Mao’s defense minister and the latest heir apparent, Lin Biao, paid with his life for Mao’s abrupt change of policy towards America in 1971. For three decades, Mao and Zhou Enlai had excoriated America with epithets like “the capitalist devil,” and “the evil imperialists.” The idea of making peace with the capitalist devil and evil imperialists raised numerous eyebrows in the CCP, including those of Lin who was a dogmatic communist.
Lin had worked closely with Mao since the 1940s. He had made significant contributions in promoting Mao’s cult of personality. In April 1969, Mao had declared that Lin was his "closest comrade-in-arms and successor.” But when Mao proposed his radical policy of rapprochement with America, Lin lost faith in Maoism. He denounced Zhou Enlai’s meeting with Kissinger. He argued that America and the Soviet Union were colluding to contain China. He publicly stated that Mao should never agree to meet Nixon.
In September 1971, the supporters of Mao revealed that Lin was killed in a plane crash, while he was trying to flee China. They alleged that Lin was plotting a coup against Mao. The coup plot was called Project 571, and it entailed the establishment of a military regime under Lin’s leadership after the assassination of Mao. When the coup was discovered and the plots to assassinate Mao were foiled, Lin tried to flee to the Soviet Union in a British made Trident aircraft which ran out of fuel over Mongolia and crashed, killing everyone aboard.

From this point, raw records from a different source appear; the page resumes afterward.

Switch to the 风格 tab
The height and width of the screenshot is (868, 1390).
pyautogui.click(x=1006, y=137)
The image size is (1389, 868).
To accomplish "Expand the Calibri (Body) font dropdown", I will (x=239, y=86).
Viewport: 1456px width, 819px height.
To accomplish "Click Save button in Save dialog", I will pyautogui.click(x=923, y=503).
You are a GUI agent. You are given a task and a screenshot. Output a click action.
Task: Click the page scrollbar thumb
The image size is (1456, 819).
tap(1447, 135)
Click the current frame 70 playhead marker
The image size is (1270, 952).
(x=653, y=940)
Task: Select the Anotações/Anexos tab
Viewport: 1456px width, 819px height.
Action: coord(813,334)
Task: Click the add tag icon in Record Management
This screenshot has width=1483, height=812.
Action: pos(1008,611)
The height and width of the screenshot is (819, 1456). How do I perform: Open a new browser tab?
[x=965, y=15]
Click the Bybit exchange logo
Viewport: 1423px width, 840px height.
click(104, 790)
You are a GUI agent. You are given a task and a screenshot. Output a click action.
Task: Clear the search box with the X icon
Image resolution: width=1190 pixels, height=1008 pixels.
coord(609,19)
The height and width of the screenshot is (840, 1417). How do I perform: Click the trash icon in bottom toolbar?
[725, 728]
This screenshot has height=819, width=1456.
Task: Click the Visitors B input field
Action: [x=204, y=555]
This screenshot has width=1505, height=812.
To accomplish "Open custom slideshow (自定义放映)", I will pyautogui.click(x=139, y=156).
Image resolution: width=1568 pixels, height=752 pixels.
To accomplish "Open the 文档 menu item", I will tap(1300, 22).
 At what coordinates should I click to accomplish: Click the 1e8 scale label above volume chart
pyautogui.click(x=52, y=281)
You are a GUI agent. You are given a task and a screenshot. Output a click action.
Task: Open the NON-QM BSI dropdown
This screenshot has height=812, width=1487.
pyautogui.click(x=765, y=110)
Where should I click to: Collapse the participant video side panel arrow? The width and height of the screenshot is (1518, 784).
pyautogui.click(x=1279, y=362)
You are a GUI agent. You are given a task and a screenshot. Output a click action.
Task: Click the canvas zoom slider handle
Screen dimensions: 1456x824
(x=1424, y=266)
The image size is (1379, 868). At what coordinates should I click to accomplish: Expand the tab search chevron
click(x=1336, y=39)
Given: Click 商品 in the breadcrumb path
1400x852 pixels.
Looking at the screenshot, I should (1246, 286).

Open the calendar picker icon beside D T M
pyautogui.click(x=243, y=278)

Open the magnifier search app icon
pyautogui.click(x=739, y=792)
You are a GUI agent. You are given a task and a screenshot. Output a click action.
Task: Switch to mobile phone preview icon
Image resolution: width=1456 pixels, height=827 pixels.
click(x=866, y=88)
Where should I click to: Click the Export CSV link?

Following his death, Lin was condemned as a traitor by the CCP. He was accused of being a pro-Soviet “revisionist and traitor,” “a capitalist roader,” “an enemy of the peasant class,” and “a swindler like Liu Shaoqi.”
Lin’s son, a pilot in the Chinese air force, who had political ambitions, was accused of being part of the plot to kill Mao. He was arrested. During a search of Lin’s son’s property documents were found in which Mao was being contemptuously described as an “old B-52 that soars unseen in the sky and drops bombs on political rivals on the ground.” Mao was being compared to the B-52s that the Americans were using to bomb the communist strongholds in Vietnam.
However, there are many holes in the official Chinese explanation for Lin’s death. The Soviet and Mongolian officials, who were the first to arrive at the scene where Lin’s aircraft had crashed, reported that there were bullet holes in the aircraft. Many of the charred bodies that they recovered, including Lin’s body, had bullets in them. There was probably a gunfight inside the aircraft and then the pilots lost control.